I nodded. "I'm sorry I didn't phrase it that way. That I tried to make it about your desires."
"It is about my desires too, though."
"You've always admitted that," I noted.
"Maybe. Though even now.... I'm not sure how much I was trying to provoke a response from you and how much I was just... saying... fuck it."
I shivered. We'd come very, very close to the abyss.
"Like you had nothing left to lose," I suggested.
"Oh, I... we had plenty left to lose, but we'd have lost the most important thing... us."
I remained silent for a few moments.
"The sex... I can live with that."
"Live with it?"
I laughed. "Okay.... That's not right. What I mean is that it is a crazy mix of pain and excitement. A mad, mad rush. I love it and hate it. I could live without it, b
ut I don't want to." I paused. "And you?"
"All those things and more," she replied. "Because it's me, you know. You’re hearing about it, and watching it sometimes. But I’m doing it. And I'm so vulnerable and exposed. Exciting. Satisfying. But terrifying, and I could never do it if you weren't there to rescue me."
"I think you could."
"Not in the same way."
Another pause.
"I worry about losing you."
"Never."
"About you surrendering too much and becoming lost," I explained.
She seemed confused.
I tried to probe my own thoughts.
"The tattoos," I said finally. "That's... permanent."
She nodded. "You know he... they weren't really Brian's idea."
I tilted my head. "No?"
"Don't get me wrong, he liked them." Her grin hinted at the understatement. "But they were my idea. Do you hate them?"
I thought about the rose by her pussy, the devil on her shoulder and I thought again about mixed-motives. I didn't need to probe further to know they had multiple meanings. That they made her feel naughty. That she liked how they looked. That she knew they'd make me crazy. That she knew they'd make Brian extra hard. A nice reminder of how complex she was.
"No. They're... right for you."
We each took a sip of wine.
Then, she spoke: “But… Bill… I’m still not sure I understand where we stand. What changed?”
I paused. I’d been trying to work it through as well, but my answers were disjointed. And then it occurred to me, that’s okay.

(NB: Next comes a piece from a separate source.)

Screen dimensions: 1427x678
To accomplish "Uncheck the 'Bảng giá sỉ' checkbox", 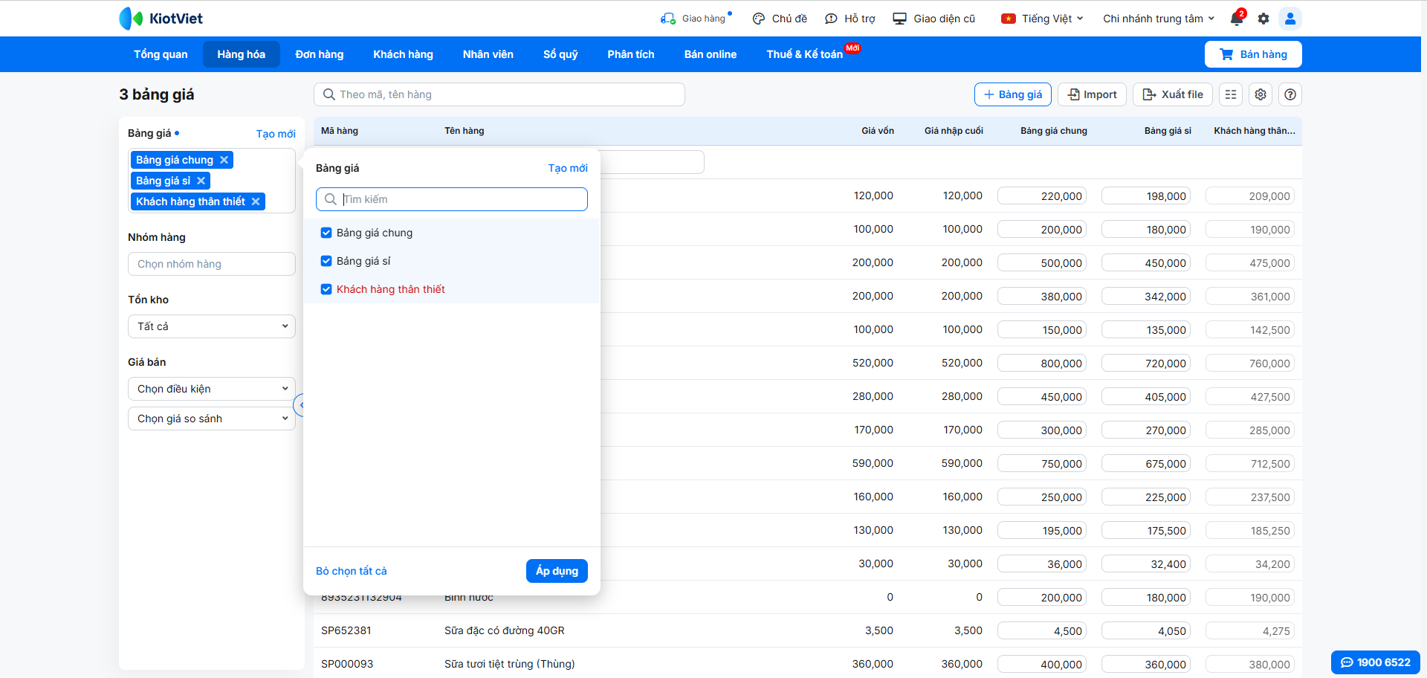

“You have fantasies you can’t control, and living them makes you happy, and I want you to be happy. I have fantasies I can’t control either, and for better or for worse, our fetishes are mutually reinforcing. The thing is, I don’t like to be humiliated. At least… not in public. I guess, I do sort of like that feeling that another man is fucking my woman better than I can. I just… I just don’t want him to tell me that. And also, I guess, I wanted reassurance that, in the back of my mind, it wasn’t that another man could fuck you better than I could, but rather that he could fuck you better than I was willing to.”